I’m a quitter and I’m okay with it
Last year at the beginning of the year I made a commitment to myself that I was going to write one article a week for the entire year. I didn’t even come close. I started off strong. Pounding out some solid articles and I also have about 20 drafts at various levels of completion but I only actually shipped only about 4 or 5.
I could throw out the various reasons why I haven’t published them to try and save face but that would be dishonest. I could also pretend that I’m completely okay with this but there is a small part of me that is disappointed in myself. However, when I reflect there are two primary reasons why I didn’t accomplish this goal and why I am (almost) completely okay with it.
I over estimated my ability and time
I put out a lofty goal. I knew this from the beginning but at the time I didn’t fully comprehend how much time it would take to write a solid piece each week. I also continued to try and do everything I was already doing and just threw this goal on the pile. Between building a new house, starting my own consulting business, having 2 kids, trying to launch a product, growing our local JS community, and working on open source. I was completely insane to think that in addition to all that I could also write 52 articles in a year. Big mistake!
Doing something well takes sacrifice. You need to be cognisant of what is important and be okay with letting some things slip because most of the time priorities change.
It only took 3 weeks to realize how stupid this was.
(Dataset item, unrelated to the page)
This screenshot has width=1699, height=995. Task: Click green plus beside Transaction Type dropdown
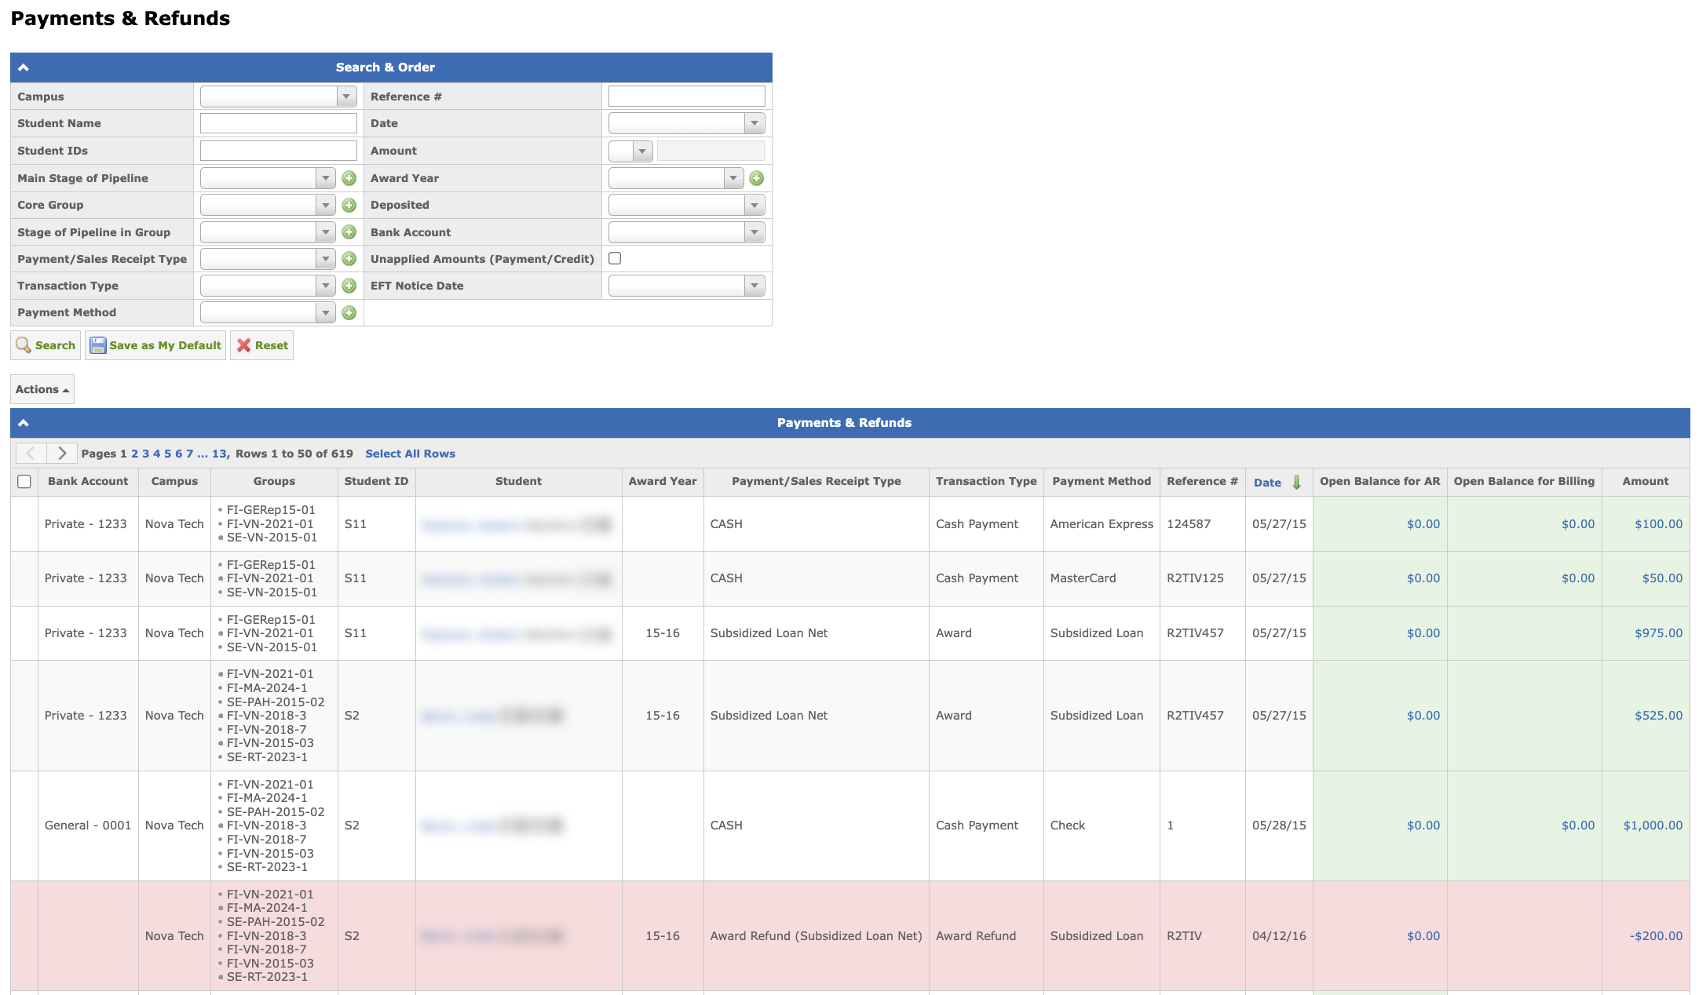coord(349,286)
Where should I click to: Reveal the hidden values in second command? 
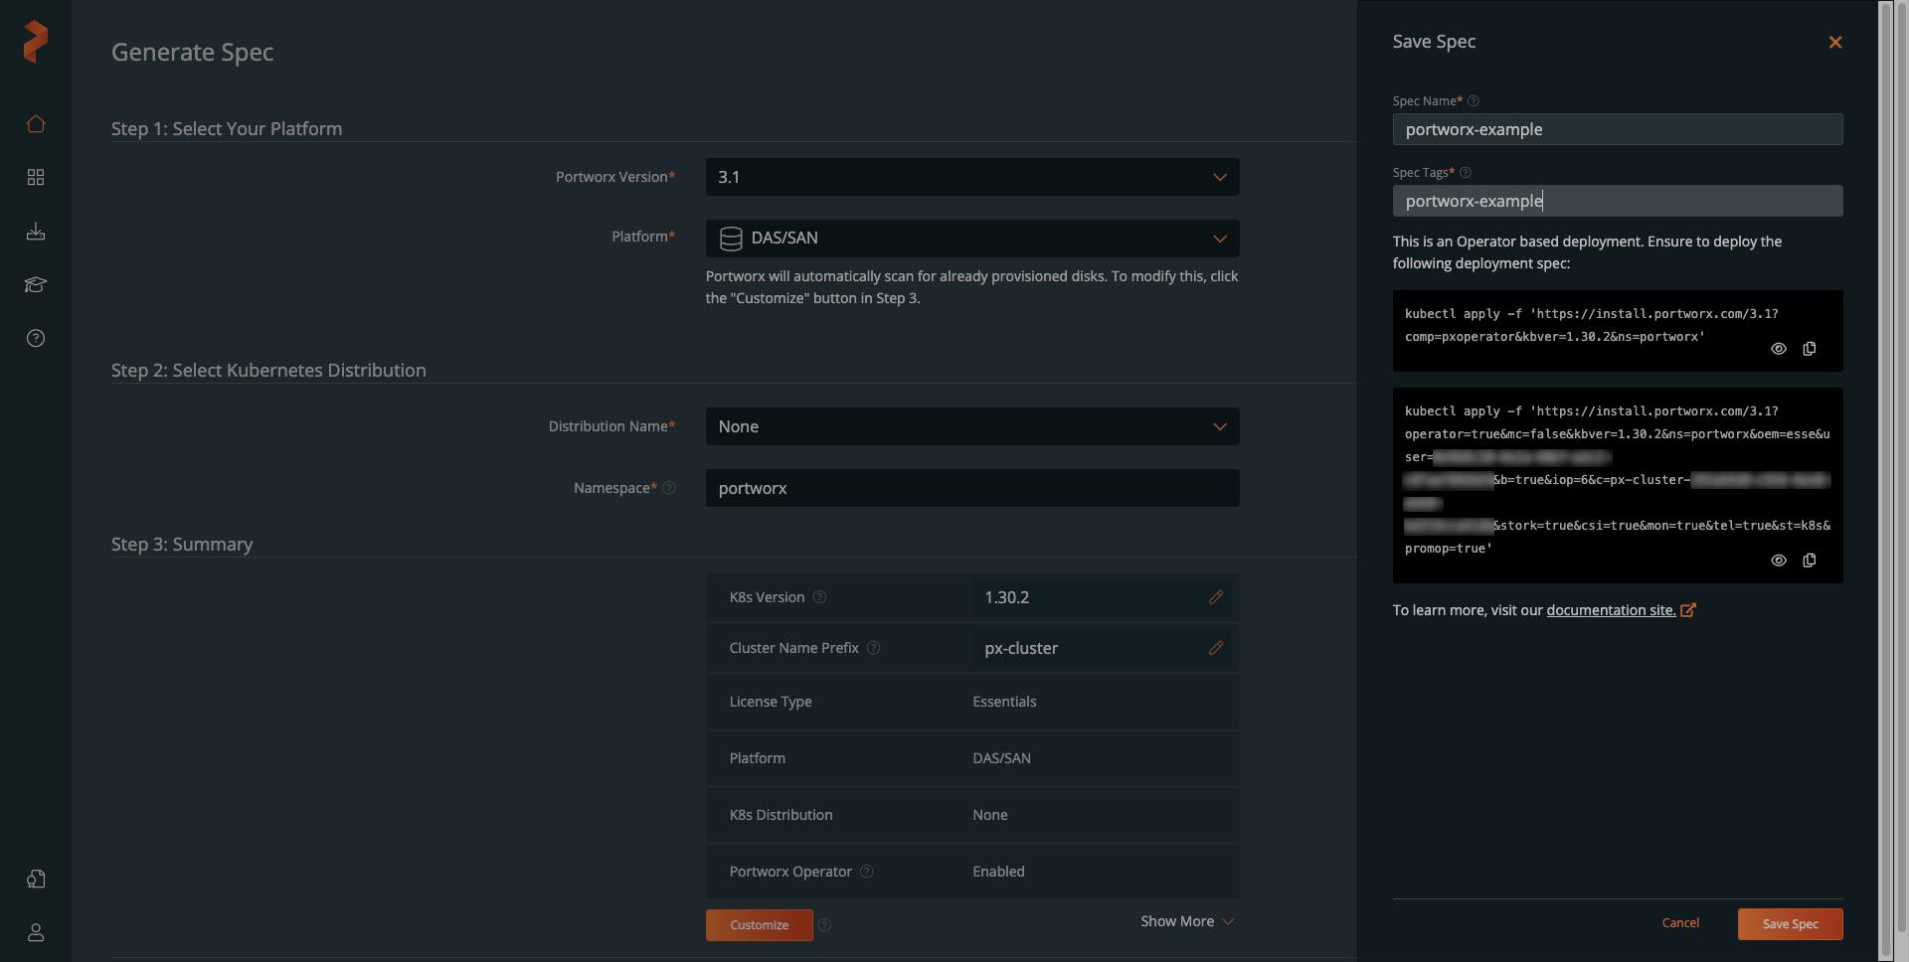click(x=1778, y=561)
I tried to plow through it but the things that were more important took priority and then I simply became stressed about writing articles. I was now writing them for the sake of the goal rather than for the reason I started in the first place.
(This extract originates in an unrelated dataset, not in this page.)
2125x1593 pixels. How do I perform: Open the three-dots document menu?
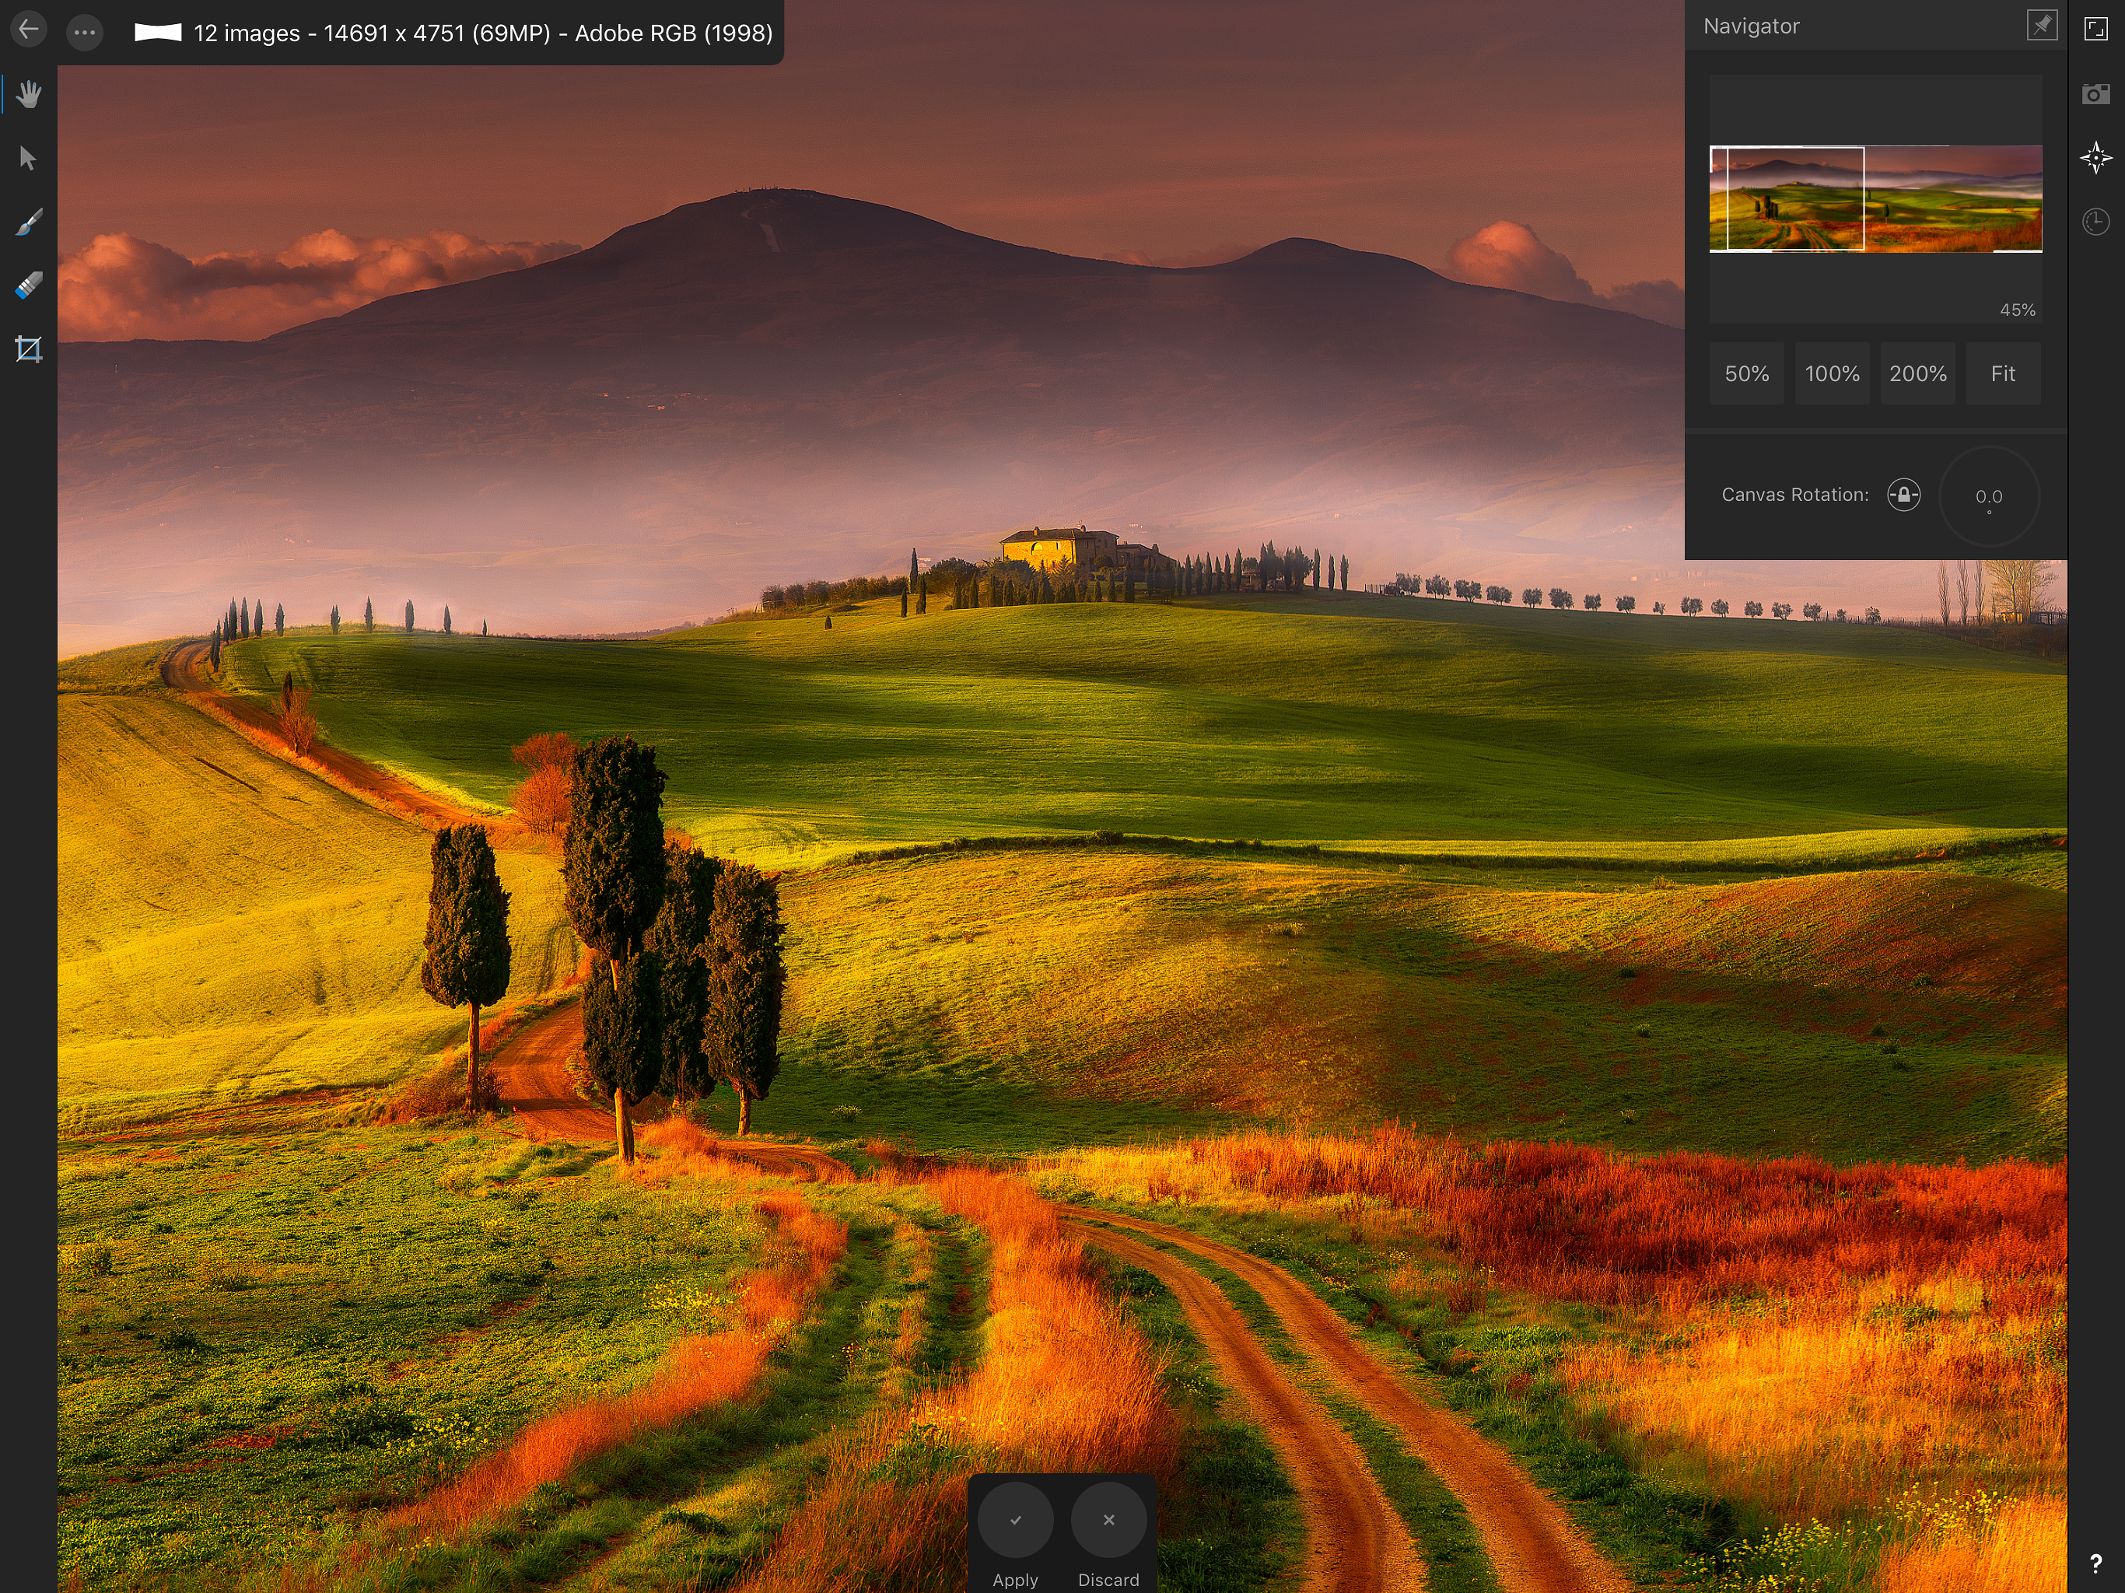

I was writing for the wrong reasons
I really enjoy writing. What initially started out as a goal to establish a habit and give me more time to reflect very quickly became stress inducing rather than stress relieving. Obviously, this is not what I had intended. I realize that pressure and stress can be a good thing, and for me I perform much better under deadlines that without, but even if I had begrudgingly written 52 articles last year I know I would have been dissatisfied because other more important parts of my life would have suffered.
I also have a dirty little secret to admit. I was writing to try and show off. Trying to get a following and demonstrate how smart I could be and that I could be a “thought leader”. This is absurd and it didn’t take me long to realize (1 article in fact) that almost no one gives a shit about what I think.
I half expected to put out my two articles about the analytics ecosystem and my twitter feed would explode with tweets like “my God Eric, you must have crystal ball. You’re a God damn genius”. Even admitting that makes me feel guilty and ashamed but it’s true. Instead they vanished into the ether and a couple people in the analytics space hit the heart icon. I was pretty disappointed.
I’m actually really proud of those 2 pieces, and all the others that I’ve written, but after publishing them and not getting thousands of recommendations I thought to myself, “I put in all this effort for all the wrong reasons”. So it was after just 2 more medium posts that I decided to quit writing for the sake of my goal and to simply write for me. To reflect, to act like a journal, to sometimes just bitch and wine to myself about my first-world, white male problems. Hence, why I have way more unpublished posts than published ones. I imagine most of those won’t get published because they are for my eyes only and shouldn’t be public at all.
I think a lot of people out there fall in the same camp I was trying to be a part of. They have ulterior motives for their writing. It could be for content marketing, self promotion or promotion of a product. It could also be because they are paid to write. This isn’t necessarily bad and usually there is great information that gets shared because of it but from now on I’m no longer doing the same. I’m primarily writing for me and I’ll share some things to help others learn. No other reason. If something comes out of that great. If not, also fine.
So with that, my take away wisdom for today is:
Choose to do things because you want to do them otherwise just quit. You only live one life so you might as well be doing things you enjoy rather than begrudgingly doing shit for the sake of it.